Collected data entries:

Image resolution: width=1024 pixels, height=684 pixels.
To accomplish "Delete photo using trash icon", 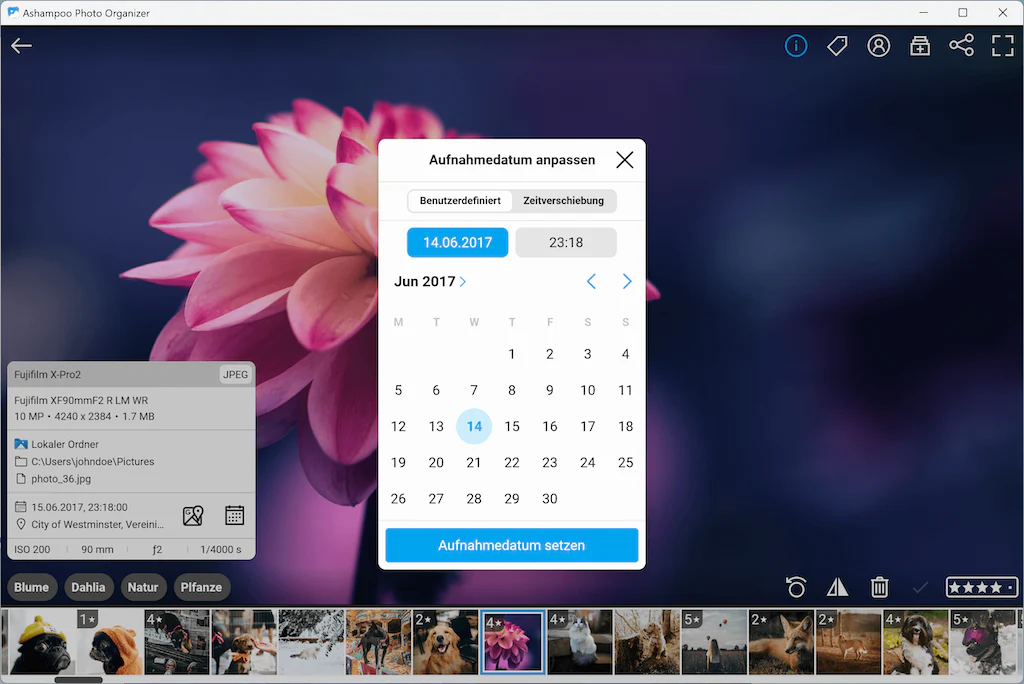I will (x=879, y=587).
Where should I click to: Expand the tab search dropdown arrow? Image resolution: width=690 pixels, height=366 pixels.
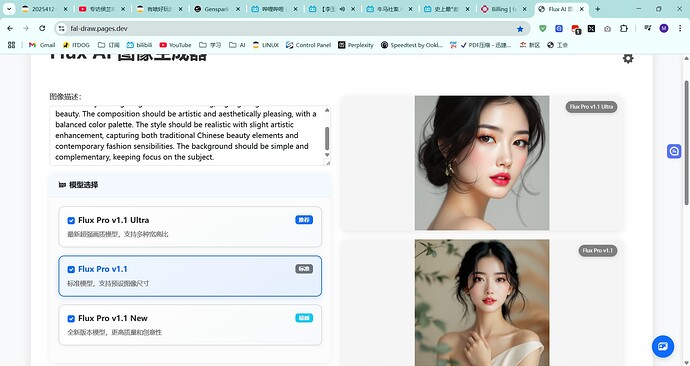coord(9,9)
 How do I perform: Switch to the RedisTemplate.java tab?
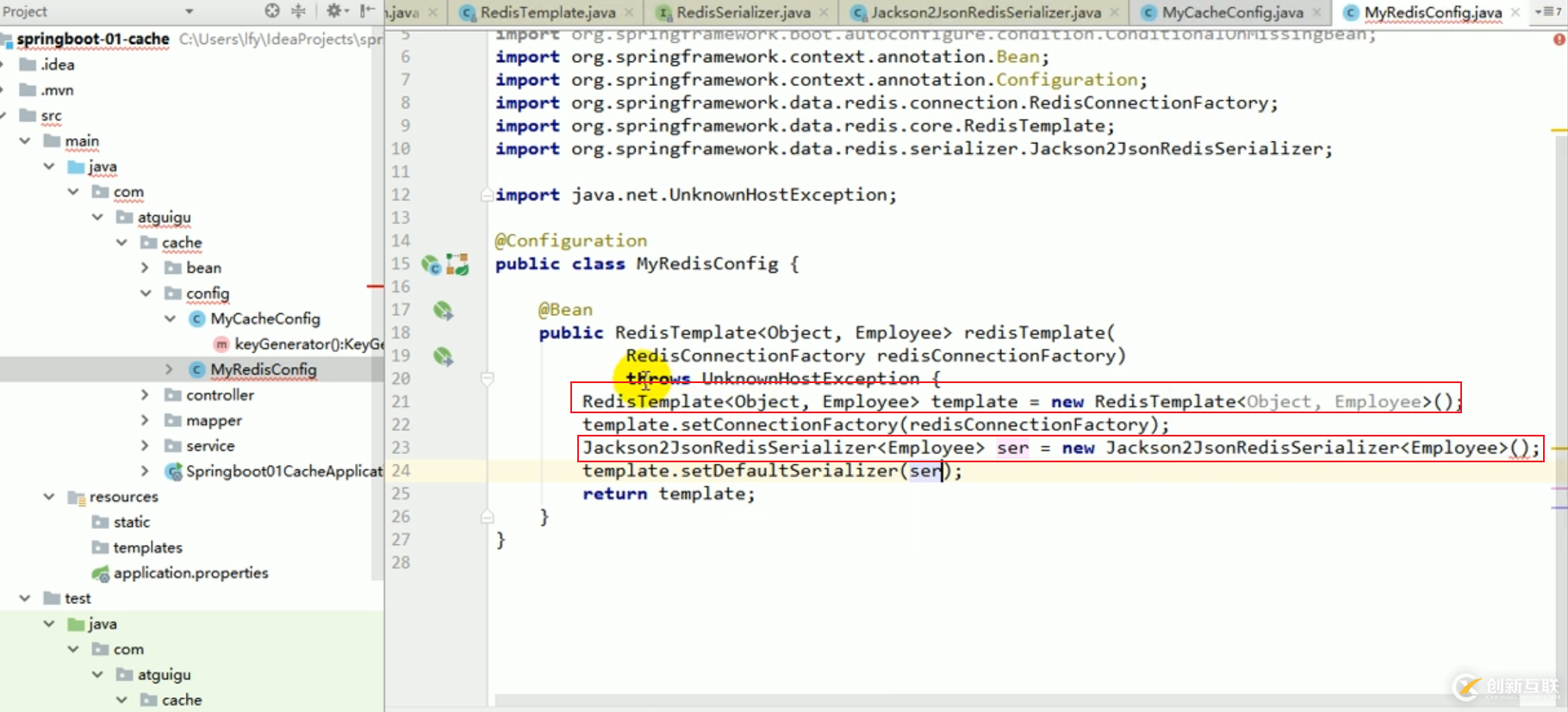point(547,12)
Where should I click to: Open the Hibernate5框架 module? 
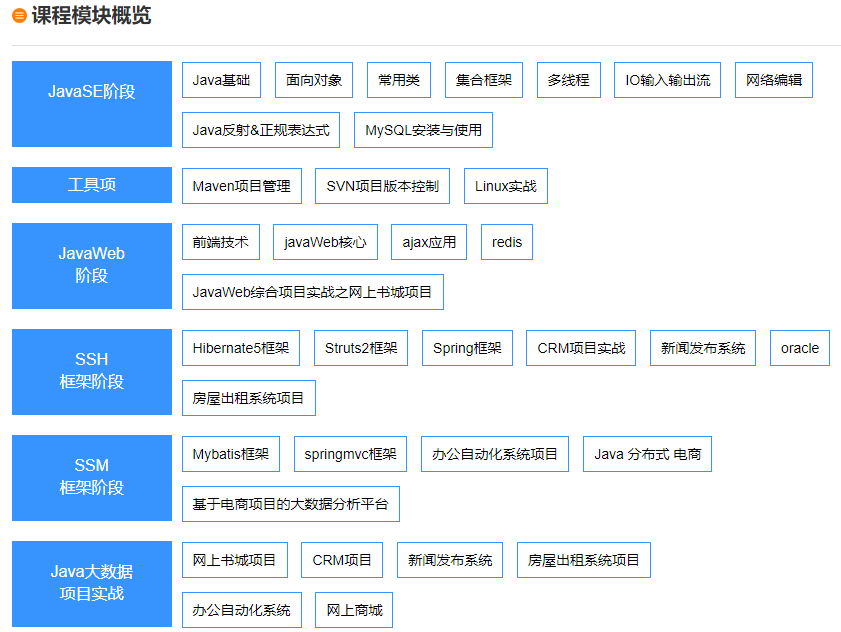pyautogui.click(x=240, y=348)
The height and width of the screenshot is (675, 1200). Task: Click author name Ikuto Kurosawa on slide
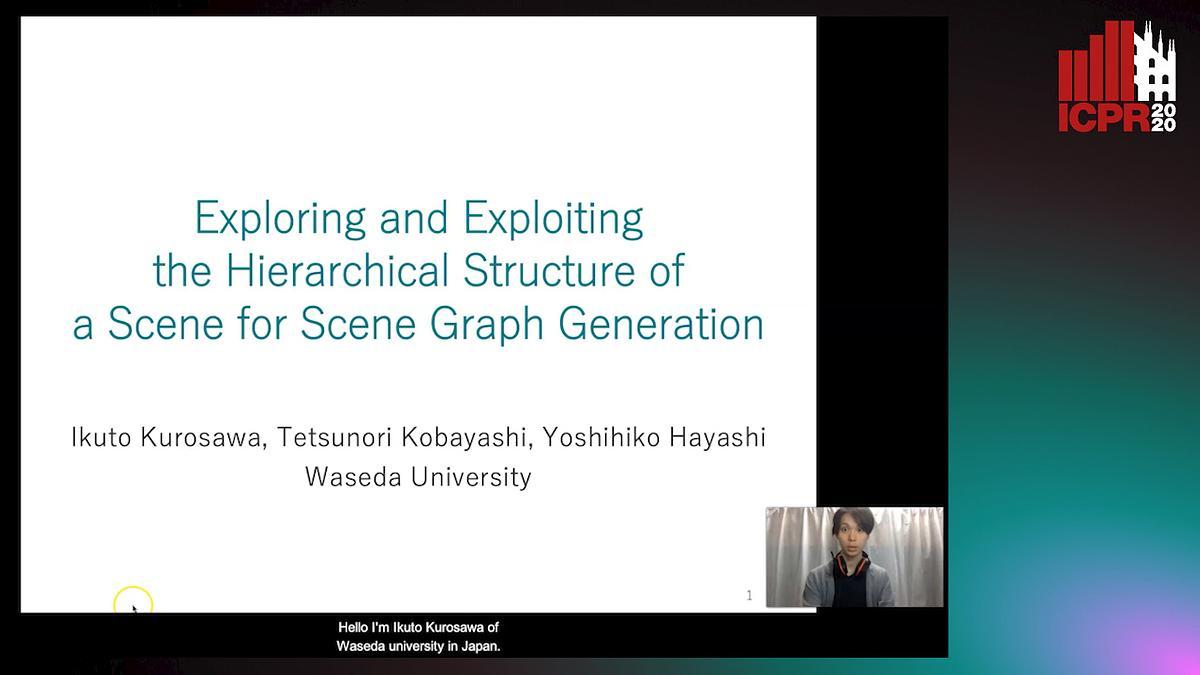(167, 437)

| Task directions |
Reproduce exactly the lines from the one containing "The height and" through the last line of the records, both included, leaving out every picture.

| Answer section |
The height and width of the screenshot is (675, 1200). Task: Click author name Ikuto Kurosawa on slide
(167, 437)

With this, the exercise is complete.